Rescuers are searching for dozens of people trapped in rubble after a 5.6 earthquake hit eastern Turkey, killing at least seven people.
Twenty-five buildings have collapsed, including a six-storey hotel in the city of Van, where officials say journalists and aid workers were staying.
Emergency workers say 23 people have been rescued alive but that up to 100 more remain unaccounted for, the BBC reports.
Last month, a 7.2 quake in the same area killed 600 people. There have been hundreds of aftershocks since that disaster and thousands of people are still camping out in tents in freezing conditions in the area.
All but three of the buildings that toppled in the latest quake were empty, Turkey's deputy prime minister says, as they had been evacuated after the 23 October quake.
The United States Geological Survey says the quake, which struck at 9.23pm on Wednesday (8.23am Thursday NZ time), was centred 16 kilometres south of Van at a depth of 4.8 kilometres.
Rescuers working through the night
Television pictures from Van show residents and rescuers trying to lift debris to free people trapped under ruined buildings. Rescue workers were using high-powered lights to work through the night.
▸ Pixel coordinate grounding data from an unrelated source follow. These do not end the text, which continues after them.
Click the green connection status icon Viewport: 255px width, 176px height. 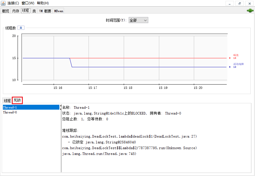[250, 11]
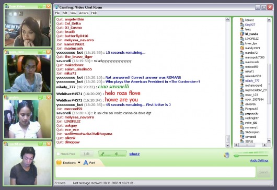Click in the chat message input field
The width and height of the screenshot is (277, 190).
tap(155, 172)
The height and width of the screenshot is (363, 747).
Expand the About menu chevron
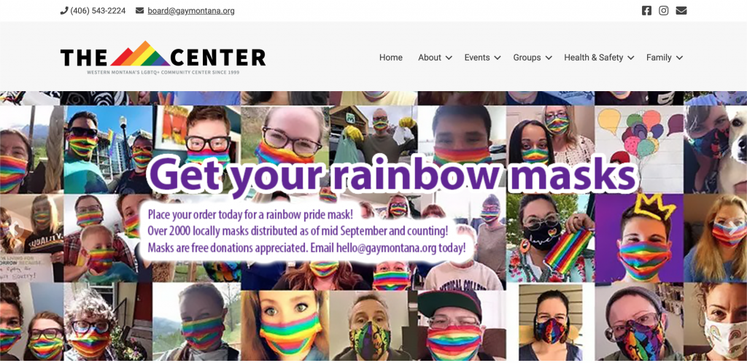[x=449, y=58]
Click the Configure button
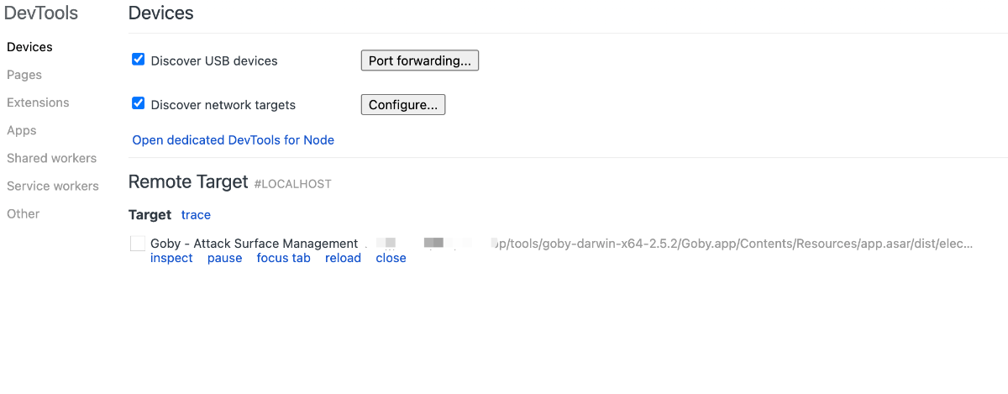Screen dimensions: 1008x394 (x=402, y=105)
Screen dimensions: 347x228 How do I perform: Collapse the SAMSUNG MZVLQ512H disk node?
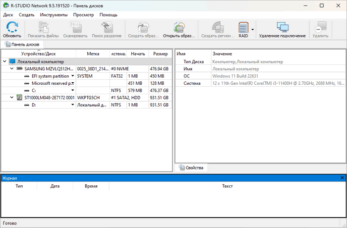[x=12, y=69]
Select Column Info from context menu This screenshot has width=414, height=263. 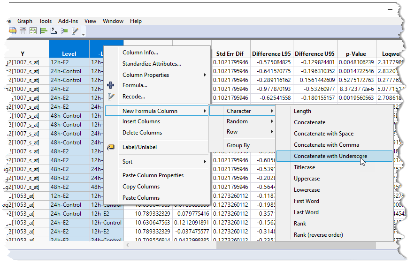140,53
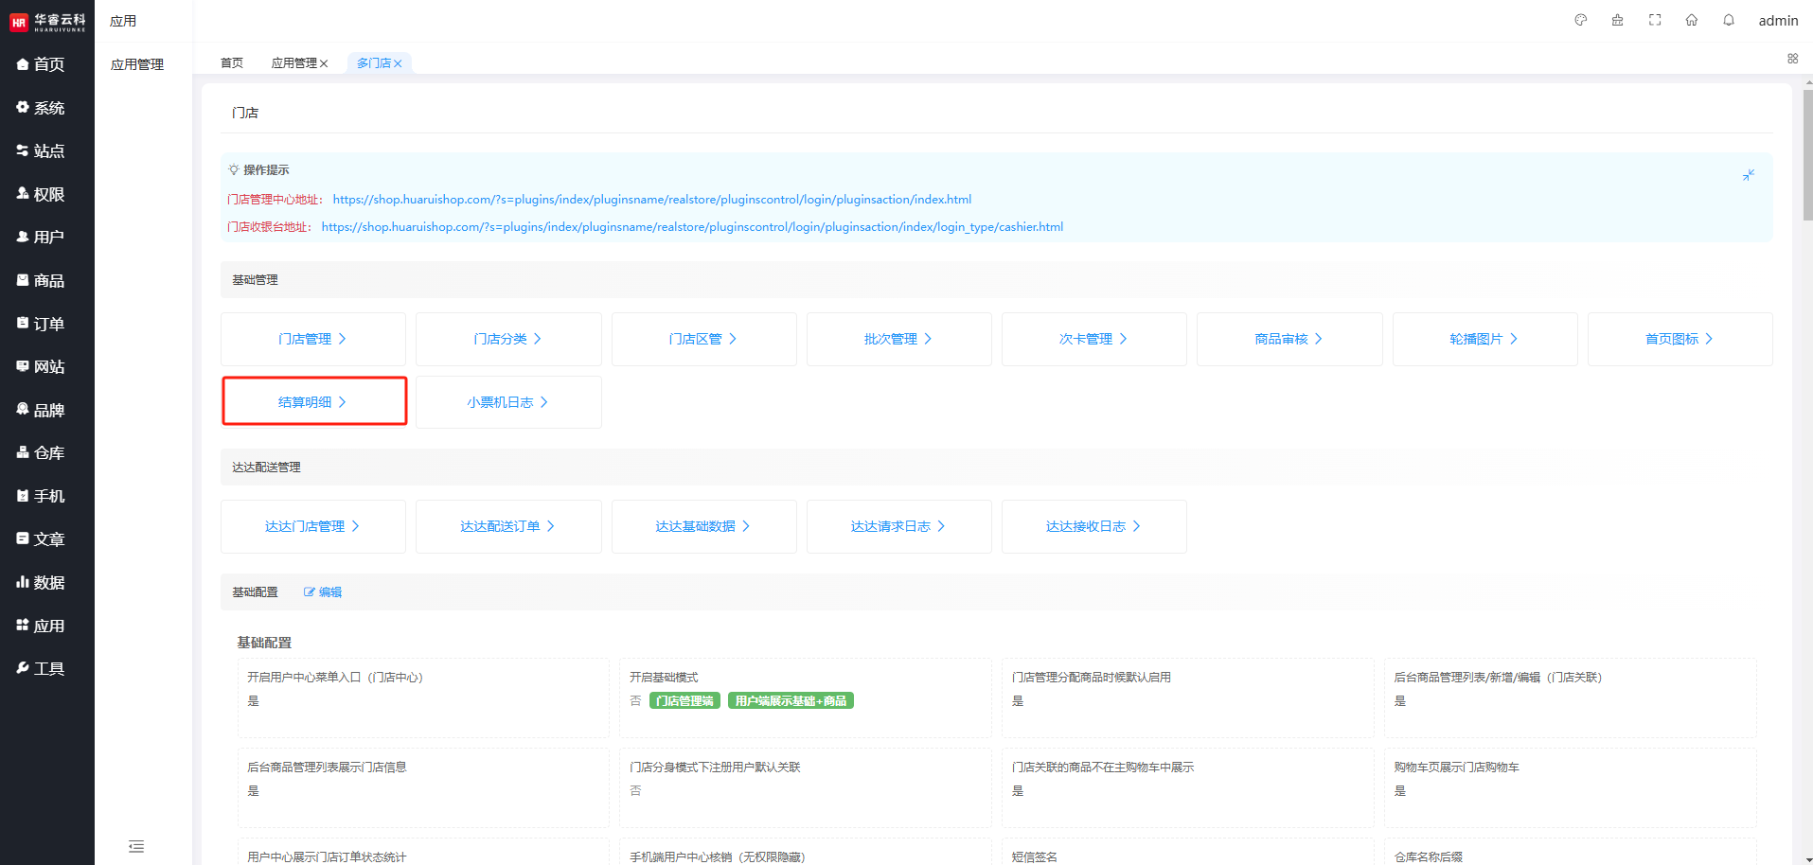This screenshot has width=1813, height=865.
Task: Select 订单 in the left sidebar
Action: (x=47, y=324)
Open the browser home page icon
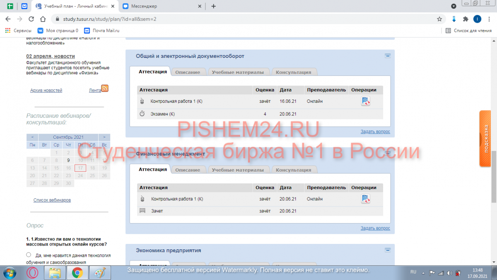This screenshot has height=280, width=497. [x=43, y=19]
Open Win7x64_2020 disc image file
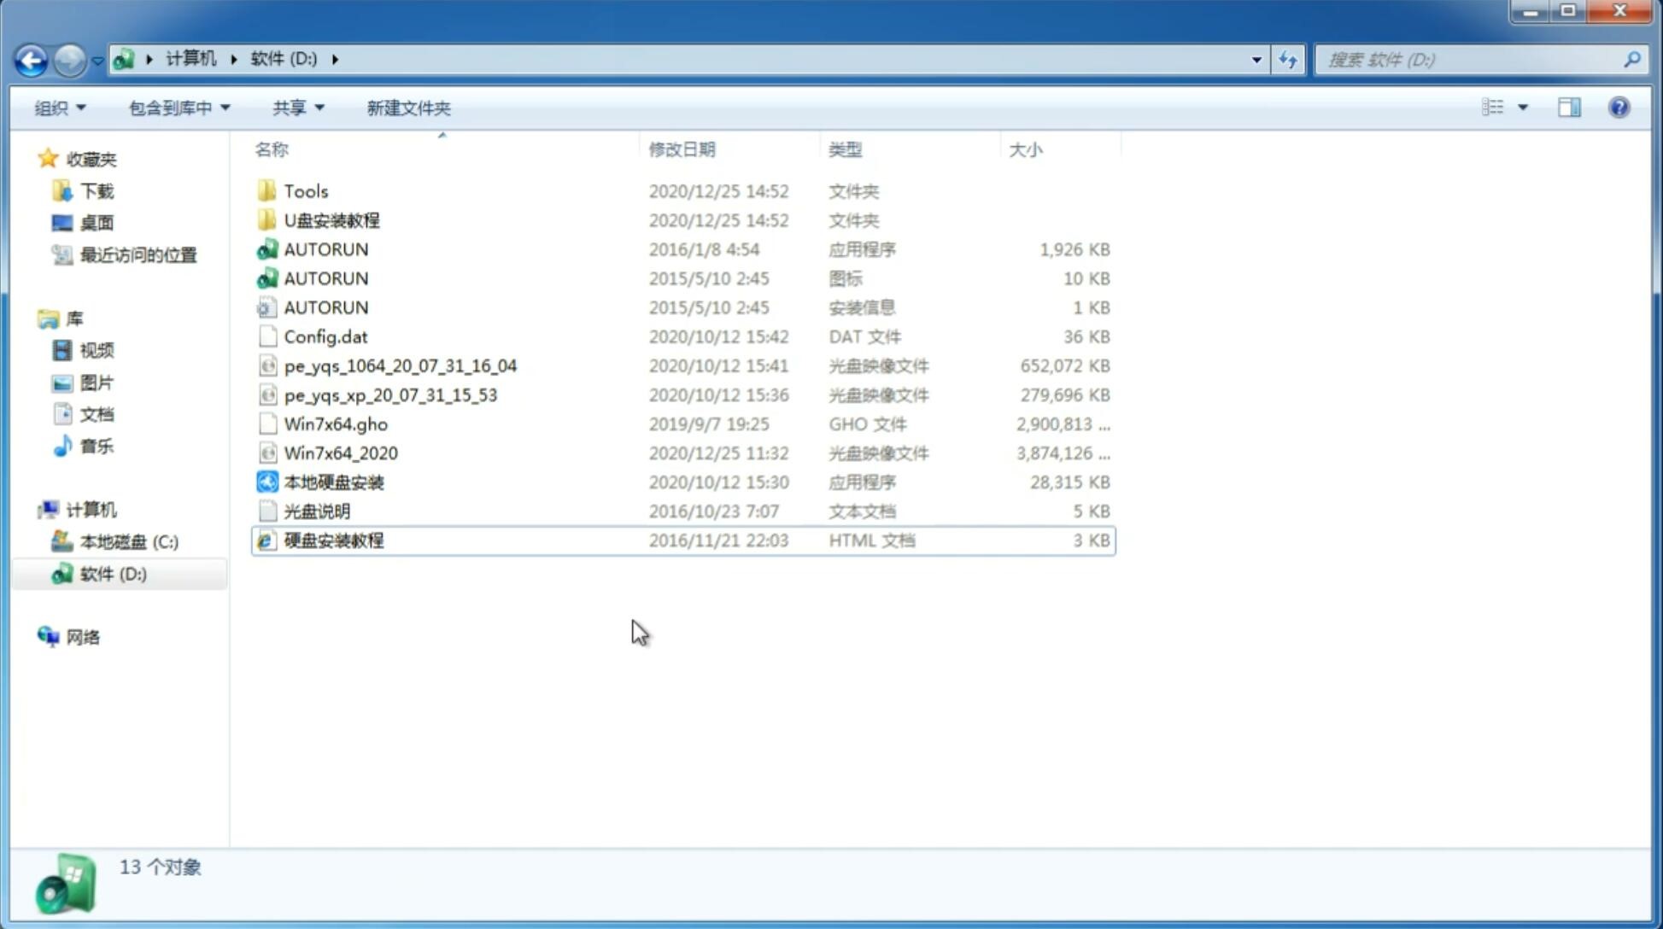The image size is (1663, 929). 340,453
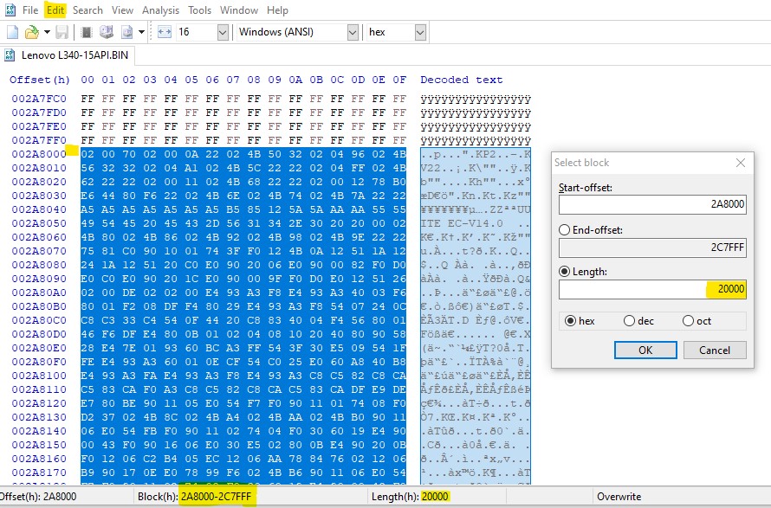
Task: Click the Start-offset input field
Action: pos(651,205)
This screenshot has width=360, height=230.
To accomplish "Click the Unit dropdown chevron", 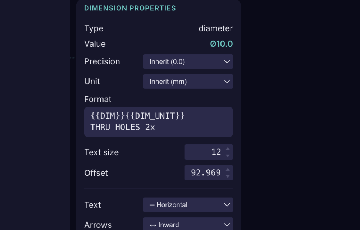I will [227, 82].
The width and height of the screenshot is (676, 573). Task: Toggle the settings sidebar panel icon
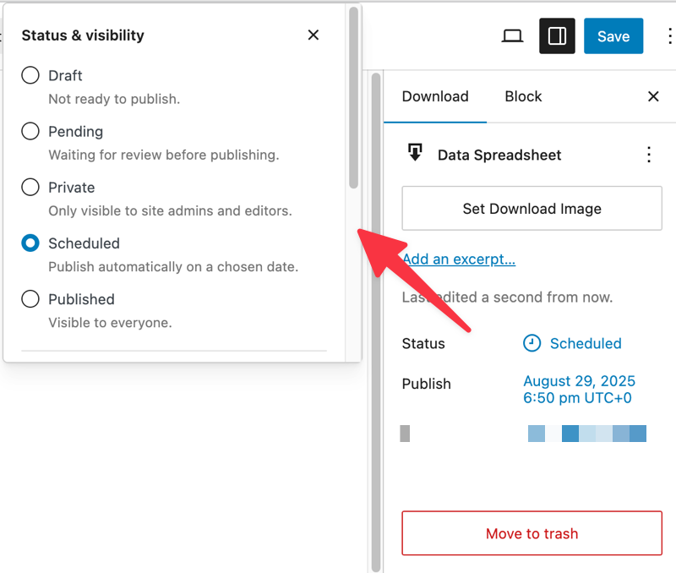pyautogui.click(x=556, y=35)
The BBC's correspondent in Turkey says the city became the headquarters of the relief effort for the last quake, and has been flooded by aid workers and journalists.
Some of the journalists trapped in the collapsed Bayram Hotel have reportedly sent text messages to colleagues asking to be rescued.
Local MP Nazmi Gur says the government failed to check buildings after the October quake.
"We called to the government," he says, "we called the governor, we called to many people, please check all the buildings - including hotels - but they didn't listen to us."